Love stories,,,,,


There is something about fairy tales, folk tales, legends that touch our hearts, isn’t there?  Why else would these stories be told over and over again?  There is something in the human heart that yearns for good to overcome evil, for justice to prevail, for love that lives happily ever after!
Take stories of where the prince falls in love with a mere servant or slave girl, someone who is not deemed worthy to be his bride, as one example.  I know analogies all fall short but if we don’t go too deep, doesn’t this kind if story show true love in all its glory?  No station in life or vocation can tear them apart although all evil obviously tries its very best!  And in the end love conquers!

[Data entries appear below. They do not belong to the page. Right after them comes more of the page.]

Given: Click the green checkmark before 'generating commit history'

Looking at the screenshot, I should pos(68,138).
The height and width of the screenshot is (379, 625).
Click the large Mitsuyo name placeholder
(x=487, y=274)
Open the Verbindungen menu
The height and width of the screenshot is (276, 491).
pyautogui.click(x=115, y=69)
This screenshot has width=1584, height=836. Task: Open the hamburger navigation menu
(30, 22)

In the same way to be loved by Jesus – the Prince of Peace, the Almighty God, King of kings – me, the beggar girl, the poor and unworthy slave loved by Jesus!  I am not worthy of His love, but still He loves me.  I can do nothing to impress Him, He already accepted me just as I am.  And He really, really loves me.  And evil will try and destroy that love – not from His side, but from….. my side!  Will the poor beggar girl keep on believing that the Prince really loves her?  Will she be swayed by popular belief that she is not capable of staying true or that she cannot be really and truly loved by anyone this amazing?
Or if she does enter into a relationship with The Prince, will she always doubt that He could really love her?  And as time goes by and she realizes that He knows everything about her, will the doubts return because she thinks that when people get to know her inside and out they could not possibly love her?  Or will she believe the Prince and take Him by His word?

Why is it so much easier to believe the lies the devil tells us than the Truth?  Why do we have to fight against it daily?  Could it be that we focus so much on ourselves and our own weaknesses (of which there are many!) and then so easily slip into believing lies, because we see daily evidence of our shortcomings…..or is it that the enemy knows that if we would stop believing the lies, he would be in real trouble here on earth and throws everything at us to keep us in this “submission”? 
The other night just before I fell asleep, after a really bad day, I suddenly saw and felt God looking down at me – just the way I look down at my sleeping children – a look filled with love overflowing, a love so deep, it hurts – and HE had that look when He looked down at me…..

He does really love me, the poor beggar girl, and I am transformed by Him!  Glory!

Bella, unworthy but still loved by the King.